You can find a complete runnable example of this guide on GitHub.
1

Configure your function

Let’s configure a function (“task”) with two variants (gpt-5-mini with two different prompts), a metric to optimize for, and the experimentation configuration.
tensorzero.toml
# Define a function for the task we're tackling
[functions.extract_entities]
type = "json"
output_schema = "output_schema.json"

# Define variants to experiment with (here, we have two different prompts)
[functions.extract_entities.variants.gpt-5-mini-good-prompt]
type = "chat_completion"
model = "openai::gpt-5-mini"
templates.system.path = "good_system_template.minijinja"
json_mode = "strict"

[functions.extract_entities.variants.gpt-5-mini-bad-prompt]
type = "chat_completion"
model = "openai::gpt-5-mini"
templates.system.path = "bad_system_template.minijinja"
json_mode = "strict"

# Define the experiment configuration
[functions.extract_entities.experimentation]
type = "track_and_stop" # the experimentation algorithm
candidate_variants = ["gpt-5-mini-good-prompt", "gpt-5-mini-bad-prompt"]
metric = "exact_match"
update_period_s = 60  # low for the sake of the demo (recommended: 300)

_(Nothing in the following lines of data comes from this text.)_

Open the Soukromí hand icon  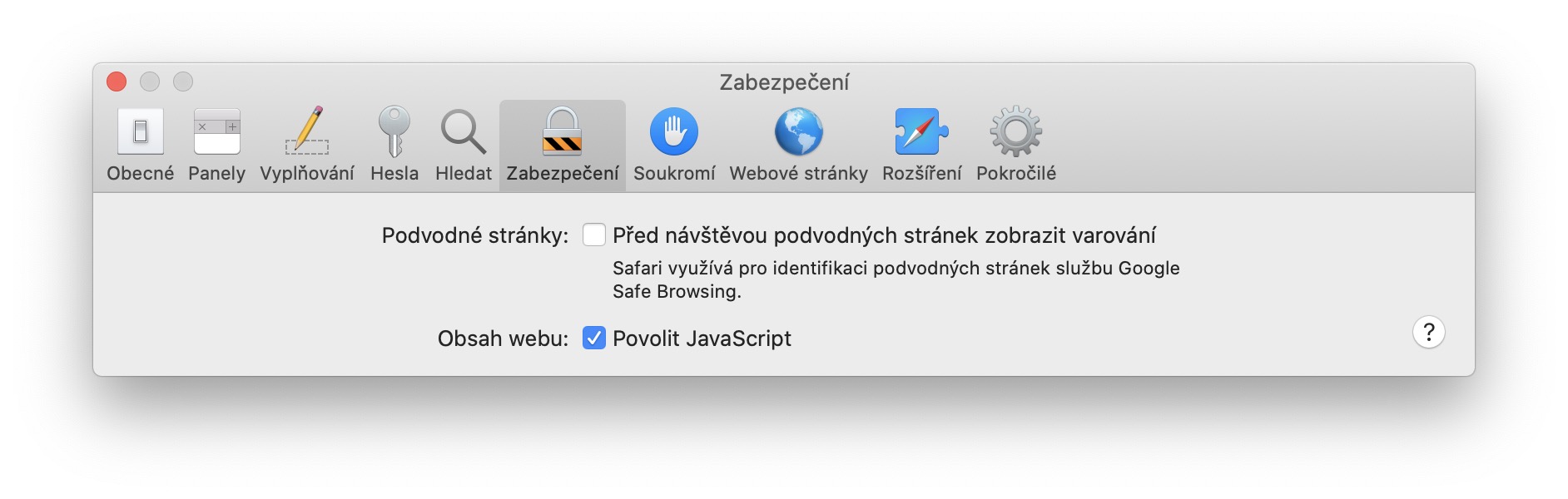[x=673, y=131]
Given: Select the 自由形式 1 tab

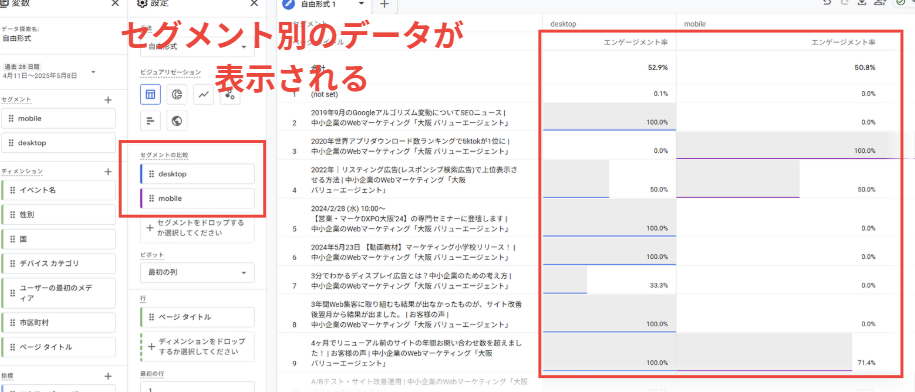Looking at the screenshot, I should (x=320, y=4).
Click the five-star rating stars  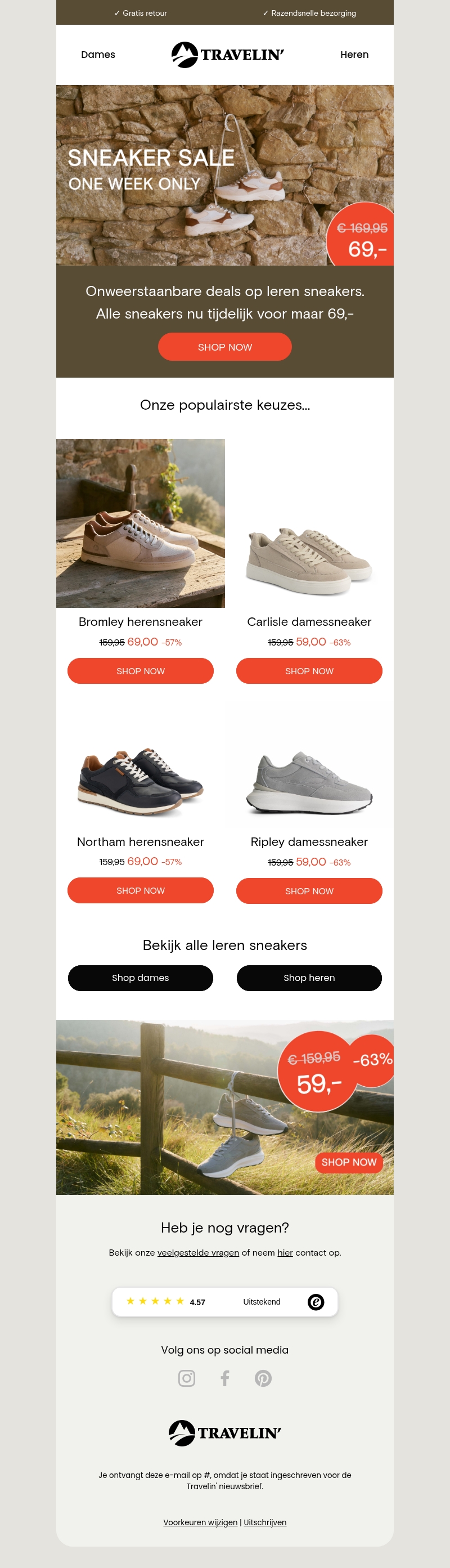tap(155, 1301)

# Define the metric we're optimizing for
[metrics.exact_match]
type = "boolean"
level = "inference"
optimize = "max"
2

Deploy TensorZero

You must set up Postgres to use TensorZero’s automated experimentation features.
3

Make inference requests

Make an inference request just like you normally would and keep track of the inference ID or episode ID. You can use the TensorZero Inference API or the OpenAI-compatible Inference API.
response = t0.inference(
    function_name="extract_entities",
    input={
        "messages": [
            {
                "role": "user",
                "content": datapoint.input,
            }
        ]
    },
)
4

Send feedback for your metric

Send feedback for your metric and assign it to the inference ID or episode ID.
t0.feedback(
    metric_name="exact_match",
    value=True,
    inference_id=response.inference_id,
)
5

Track your experiment

That’s it. TensorZero will automatically adjust the distribution of inference requests between the two candidate variants based on their performance.You can track the experiment in the TensorZero UI. Visit the function’s detail page to see the variant weights and the estimated performance.If you run the code example, TensorZero starts by splitting traffic between the two variants but quickly starts shifting more and more traffic towards the gpt-5-mini-good-prompt variant. After a few hundred inferences, TensorZero becomes confident enough to declare it the winner and starts serving all the traffic to it.
Experimentation in the TensorZero UI
You can add more variants at any time and TensorZero will adjust the experiment accordingly in a principled way.

Advanced

Configure fallback-only variants

In addition to candidate_variants, you can also specify fallback_variants in your configuration. If a variant fails for any results, TensorZero first resamples from candidate_variants. Once they are exhausted, it samples from fallback_variants with uniform probability. See the Configuration Reference for more details.

Customize the experimentation algorithm

The track_and_stop algorithm has multiple parameters that can be customized. For example, you can trade off the speed of the experiment with the statistical confidence of the results. The default parameters are sensible for most use cases, but advanced users might want to customize them. See the Configuration Reference for more details.